また、自宅ではもこもこしたルームウェアを着るかわいらしい一面のある雀だが、ドラマなどに登場するようなステレオタイプのわかりやすい同性愛者として描かれてはいない。それだけに、演じるのはかなり難しいはずだが、表情や微妙なセリフの強弱でイケメン部下に心を惹かれていく様子をうまく表している。風間のストレスを感じさせない演技は完璧で、「テレ東ドラマ公式ドラマチャンネル」で、第1話が132万回の再生数を突破する人気を得ている。

また、注目作である『明日はもっと、いい日になる』では、ベテラン児童福祉司の蜂村太一を担当。蜂村は、児童相談所の中間管理職で、空気を読みながら物腰の柔らかさで周囲をまとめる板挟みの役回りだ。
しかも、一児の父親だが離婚しているため子どもにあまり会えず、家庭と仕事の問題でいつも振り回されている。いわゆる「いい人」の設定で、まさに風間の雰囲気にピッタリのキャラだ。

かと思えば、『べらぼう~蔦重栄華乃夢噺~』で演じる鶴屋喜右衛門は、主人公の蔦屋重三郎と対立するライバルの地本問屋の主人。事あるごとに重三郎の邪魔をし、登場した当初は嫌味な口調で視聴者から嫌われた曲者だった。序盤で悪役として存在感を発揮し、ドラマを牽引している。

ここ最近、各局で放送するドラマの本数が増えたとはいえ、主演を含め3本もの注目作で重要な役を演じるのはなかなか無いことだ。しかも風間は、作品ごとに全く性格が異なる役を見事に演じ分けており、まさに神業と言える表現力を見せている。

さらに今年は、映画化もされた『それでも俺は、妻としたい』(テレビ大阪・BSテレビ東京)で主人公の一人・柳田豪太も担当。
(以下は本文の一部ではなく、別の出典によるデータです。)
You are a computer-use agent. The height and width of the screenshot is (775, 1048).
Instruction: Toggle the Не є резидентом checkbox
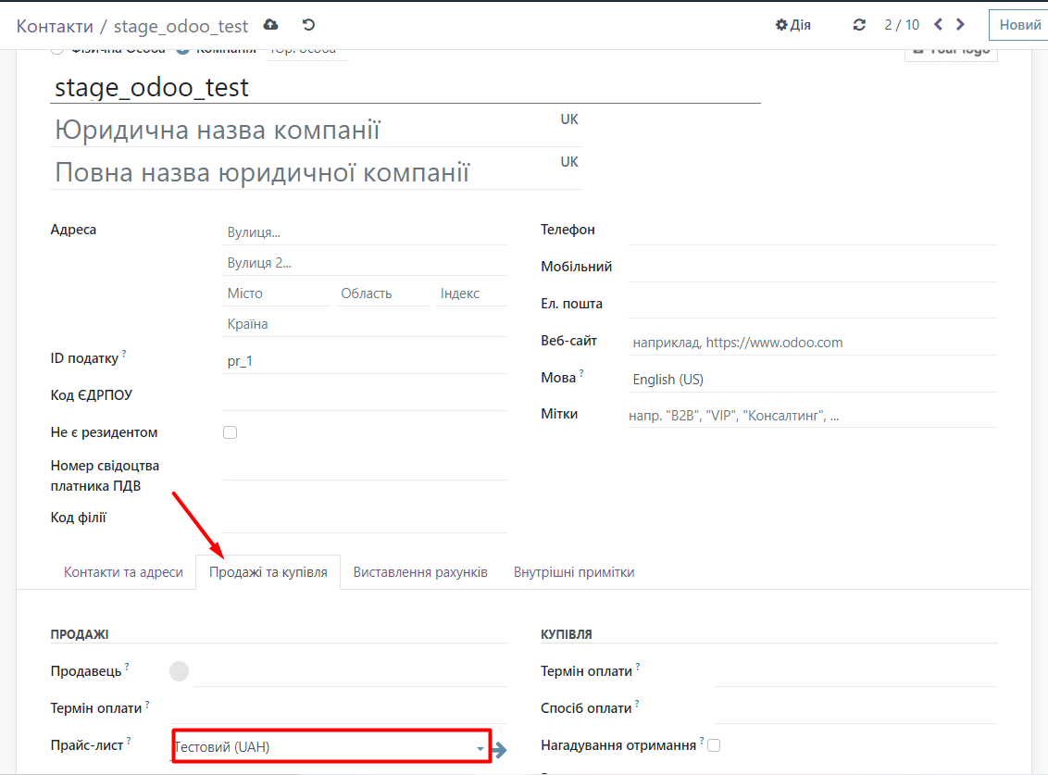tap(231, 432)
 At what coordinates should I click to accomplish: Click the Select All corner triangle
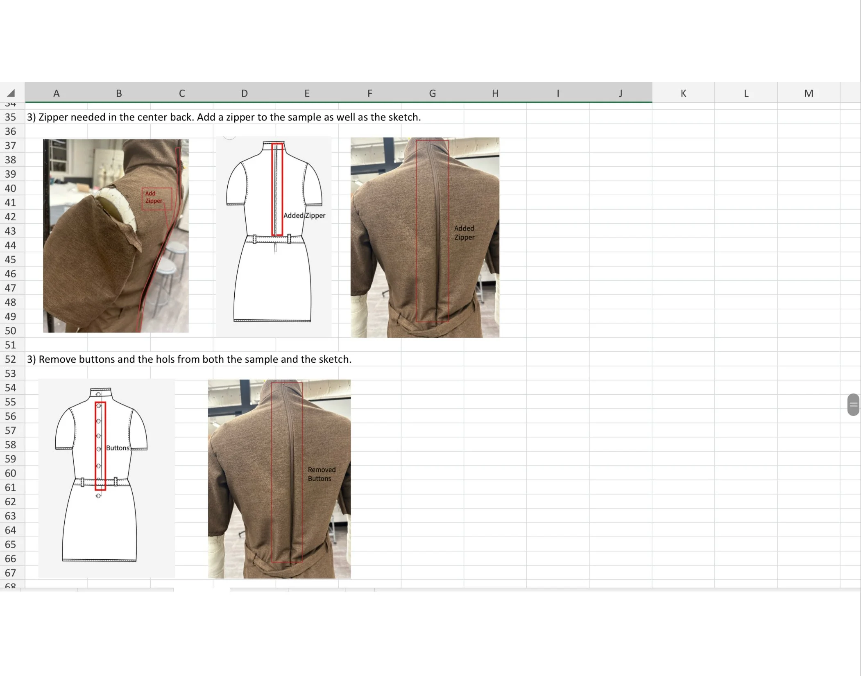(x=11, y=93)
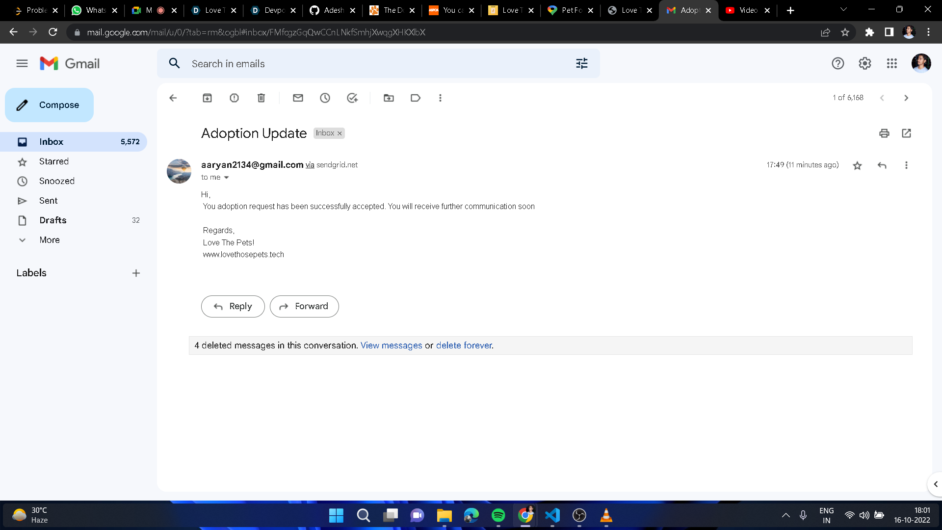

この豪太は売れない脚本家で、MEGUMI演じるチカに徹底的に罵倒されるというダメ男ぶりを見事に風間は演じきった。

かわいい同性愛者から人の良い中間管理職、さらに大河ドラマの悪役からダメ男まで、多種多様な役を短期間で完璧に演じられる俳優は、風間以外にそうそういないだろう。

風間の魅力は、まさにカメレオン俳優と呼ぶにふさわしい、どんな役でも演じられる変幻自在の表現力だ。ビジュアルにピッタリの良い人の役が多いが、2024年公開の映画『先生の白い嘘』では、極悪非道な裏の顔を持つエリートサラリーマンを狂気的に演じている。
同映画以外にも、悪役や事件の犯人を演じたことがあるが、どの作品でも持ち前の癒し系雰囲気は封印されていた。作品に応じた役作りの技術が極めて高いのだ。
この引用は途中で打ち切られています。